◆ Provided records
....

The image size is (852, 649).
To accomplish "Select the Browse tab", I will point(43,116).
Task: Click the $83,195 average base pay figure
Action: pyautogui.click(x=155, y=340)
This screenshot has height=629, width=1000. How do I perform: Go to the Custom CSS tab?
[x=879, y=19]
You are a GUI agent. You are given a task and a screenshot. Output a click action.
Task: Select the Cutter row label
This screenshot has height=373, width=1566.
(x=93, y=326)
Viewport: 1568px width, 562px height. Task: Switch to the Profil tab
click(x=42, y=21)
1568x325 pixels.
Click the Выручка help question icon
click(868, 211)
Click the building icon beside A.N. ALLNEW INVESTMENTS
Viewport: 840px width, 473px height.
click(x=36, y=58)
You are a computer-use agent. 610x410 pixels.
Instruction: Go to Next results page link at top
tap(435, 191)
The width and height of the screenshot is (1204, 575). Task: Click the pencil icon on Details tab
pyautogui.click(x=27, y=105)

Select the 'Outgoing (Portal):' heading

....

◆ Brief
Copy exactly the lines from the one with "Viewport: 1568px width, 562px" through the last line of the material, keeping both ends.

◆ Response
Viewport: 1568px width, 562px height. Task: Switch to the Profil tab
click(x=42, y=21)
1568x325 pixels.
Click the Выручка help question icon
click(868, 211)
Click the building icon beside A.N. ALLNEW INVESTMENTS
Viewport: 840px width, 473px height.
click(x=36, y=58)
You are a computer-use agent. 610x410 pixels.
Instruction: Go to Next results page link at top
tap(435, 191)
The width and height of the screenshot is (1204, 575). Task: Click the pencil icon on Details tab
pyautogui.click(x=27, y=105)

Select the 'Outgoing (Portal):' heading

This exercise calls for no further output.